La lunghissima audizione (il video dell’intera seduta è disponibile qui) ha sicuramente fornito molte di informazioni estremamente chiare e documentate, utili a fare luce e a dimostrare che la pandemia – nelle condizioni date, che soprattutto all’esordio delle infezioni, erano di totale incertezza per le scarse conoscenze e informazioni di cui si disponeva a livello globale – è stata affrontata nel miglior modo possibile. Proprio il primo lockdown – da sempre uno dei primi bersagli di quegli esponenti politici che rispetto a Covid non hanno fatto mistero né delle loro inclinazioni negazioniste nè della loro decisa opposizione ai vaccini – è stato la scelta (lo ha ricordato Pezzotti) che ha permesso di ridurre nell’arco di due sole settimane di l’indice di trasmissibilità R0 da circa 3 a meno di 1.

“Naturalmente ci siamo posti la domanda se valesse la pena fare il lockdown oppure se fosse sufficiente limitarlo alla Lombardia e al Veneto. Su questo abbiamo condotto un’analisi pubblicata sulla rivista Emerging Infectious Diseases” ha spiegato Pezzotti. “Nella gran parte delle Regioni, l’indice di trasmissibilità era intorno a 3; con il lockdown in due settimane si è sceso sotto 1, il numero chiave per contenere un’epidemia” ha proseguito.
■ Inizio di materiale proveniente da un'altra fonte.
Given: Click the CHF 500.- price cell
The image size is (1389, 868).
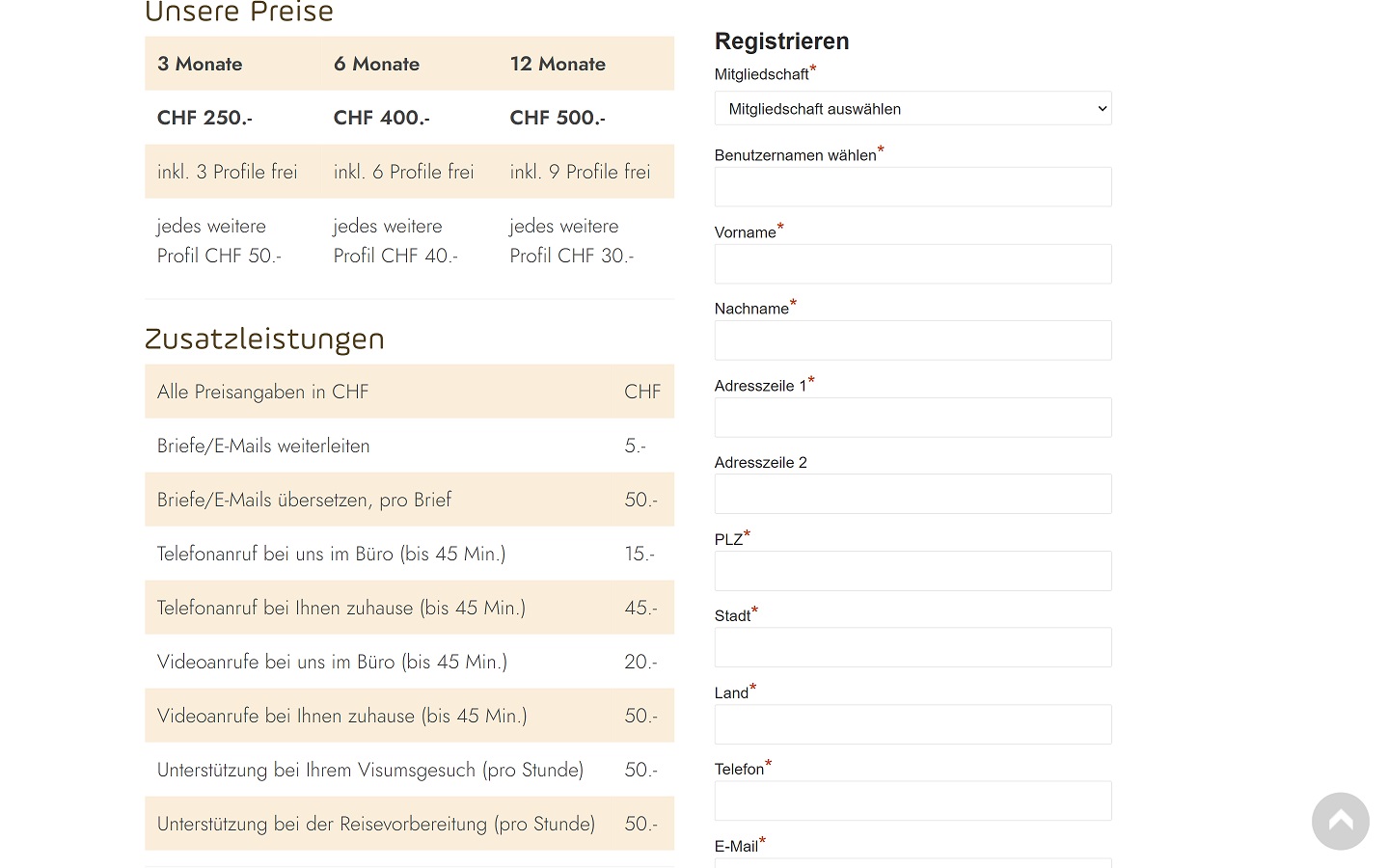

“La differenza che vedevamo in quel momento in Lombardia e Veneto era la diffusione di base dei contagi” ha concluso Pezzotti. “Se non avessimo chiuso, quella diffusione che al Nord era già così elevata in breve tempo avrebbe raggiunto il Centro-Sud” ha concluso Pezzotti, con buona pace di chi all’epoca urlava, nel migliore dei casi, che chiudere i bar ed i ristoranti e tutte le attività era una follia, la decisione più sbagliata che si potesse prendere, una decisione che rischiava di far morire tutto il Paese. Il tutto mentre i camion militari con le bare dei morti veri per Covid ancora sfilavano.

Deve essere proprio vero: i fatti non contano più (neppure quando provocano morti), e quindi, a questo punto, non conta più nemmeno la loro interpretazione, come sosteneva Nietzsche. Conta solo quella che da qualche anno viene chiamata post-truth, la post-verità, quella che ciascuno si inventa e – se ha i mezzi per farlo – veicola e impone. A occhio e croce, non siamo messi molto bene ed è ogni giorno più evidente che il buon Manzoni avesse ragione a sostenere che “non sempre ciò che vien dopo è progresso”.